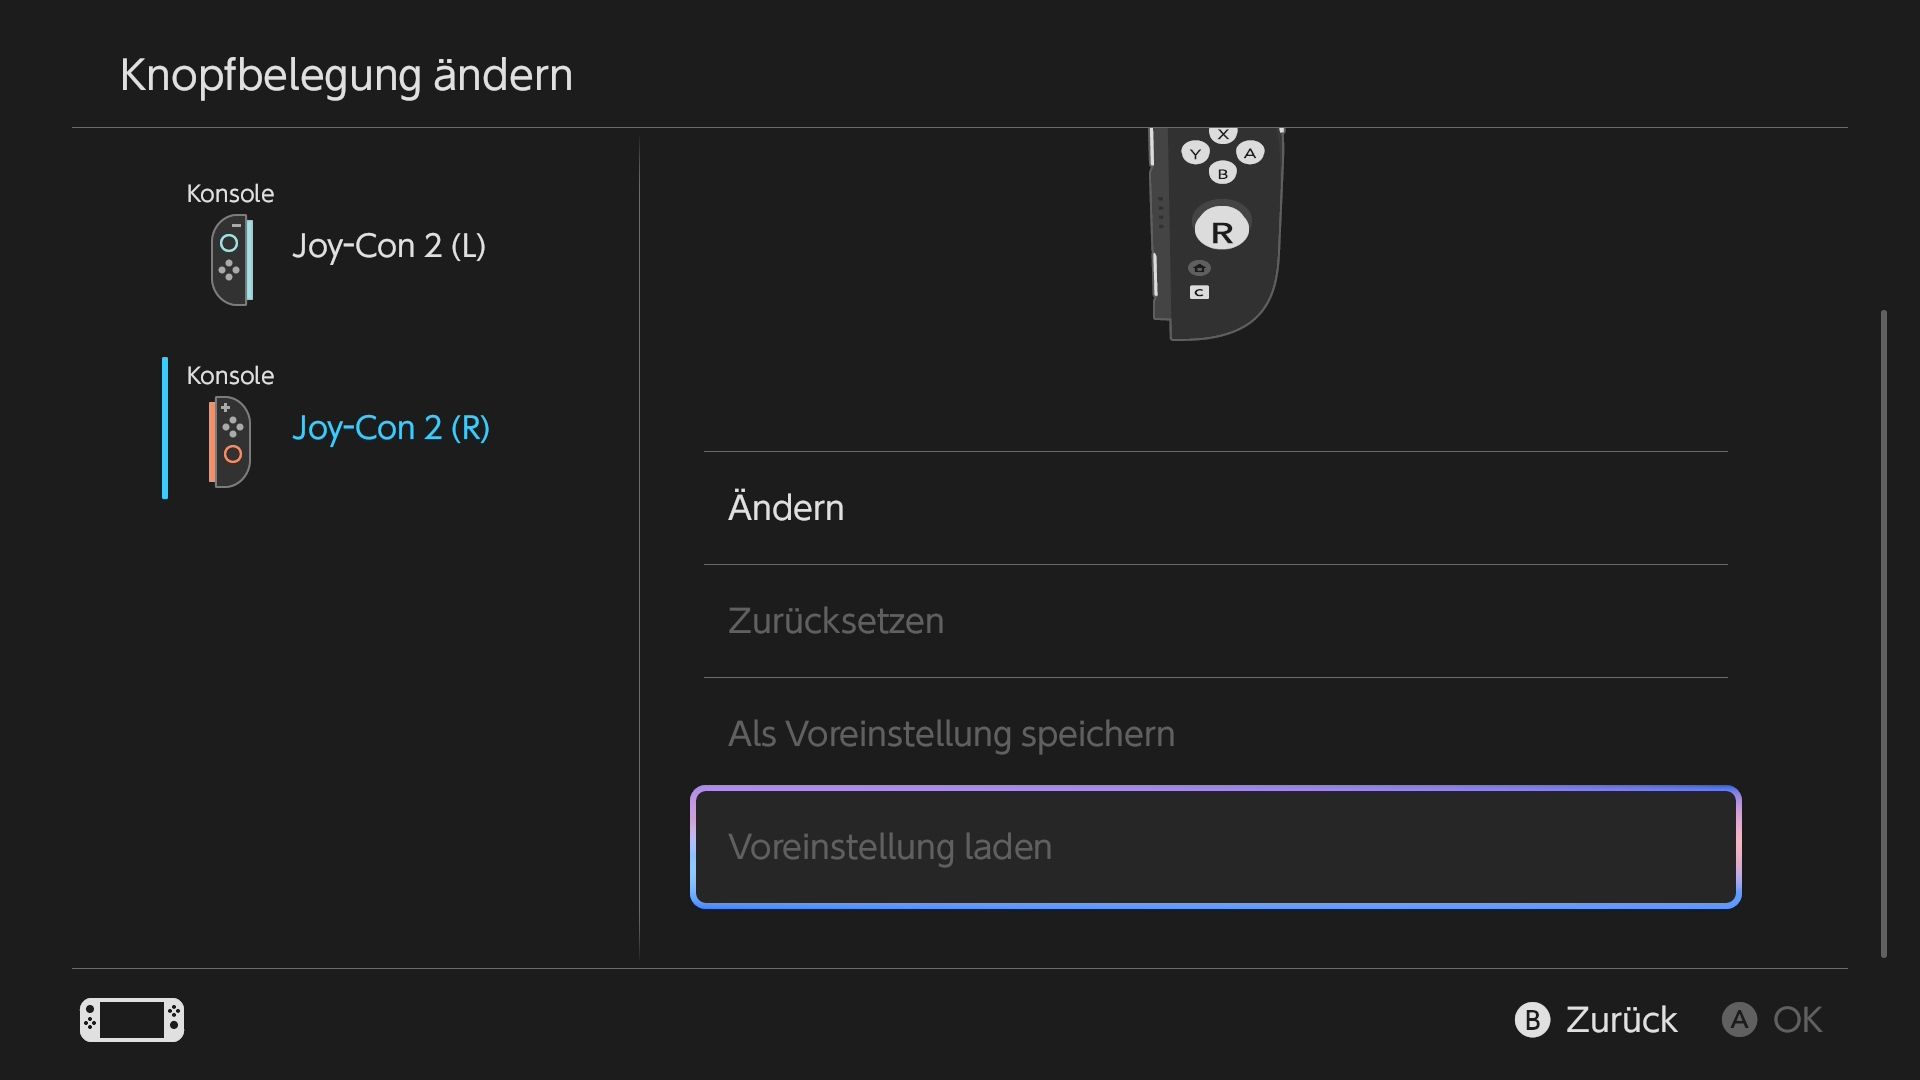Select the Joy-Con 2 (L) text entry
Image resolution: width=1920 pixels, height=1080 pixels.
pos(389,246)
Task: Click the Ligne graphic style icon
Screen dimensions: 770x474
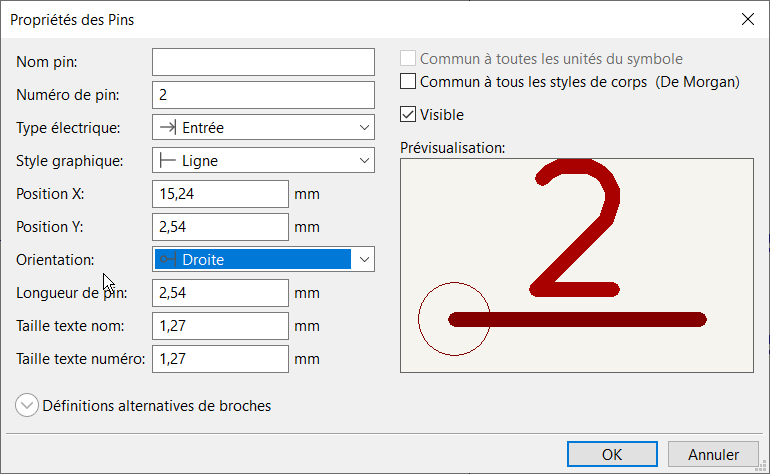Action: (168, 160)
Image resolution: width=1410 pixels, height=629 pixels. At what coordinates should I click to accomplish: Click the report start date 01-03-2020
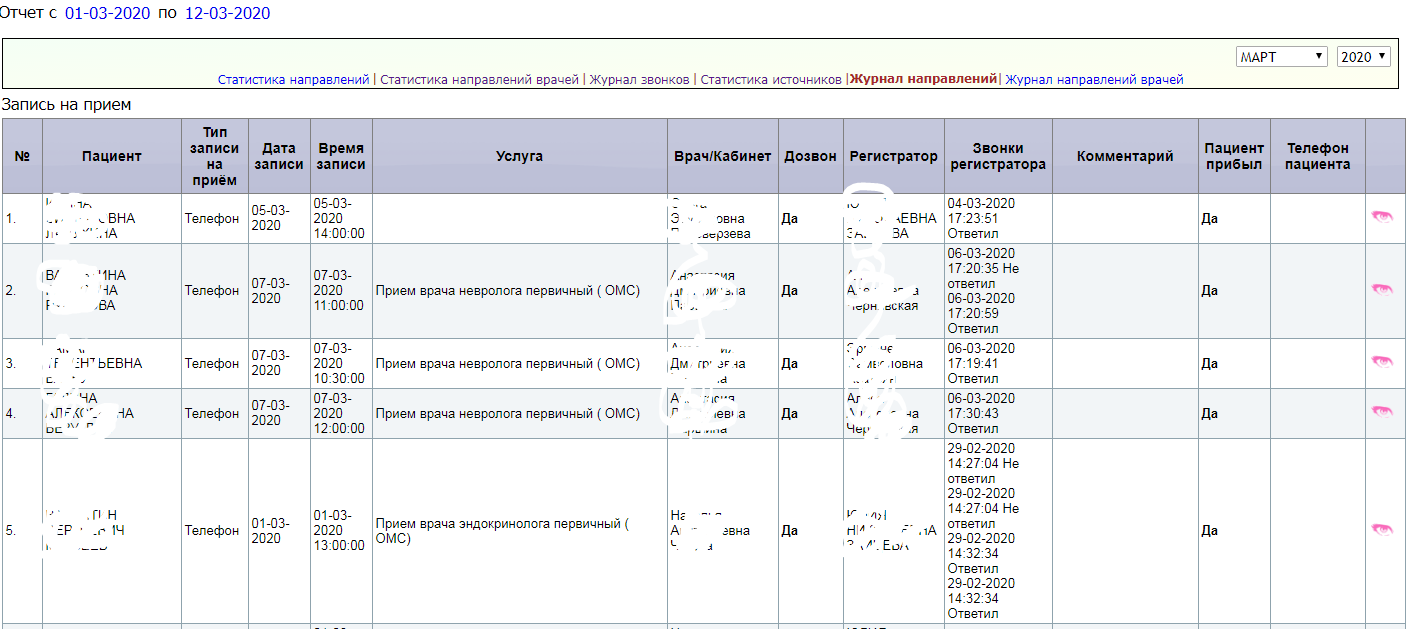pyautogui.click(x=108, y=14)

▶ **EXERCISE DIRECTIONS**:
Pictures are not part of the answer. Restate word for word the lines from the one with "Task: Click the Ligne graphic style icon" through the last line of the records.

▶ **TASK OUTPUT**:
Task: Click the Ligne graphic style icon
Screen dimensions: 770x474
Action: (168, 160)
Image resolution: width=1410 pixels, height=629 pixels. At what coordinates should I click to accomplish: Click the report start date 01-03-2020
pyautogui.click(x=108, y=14)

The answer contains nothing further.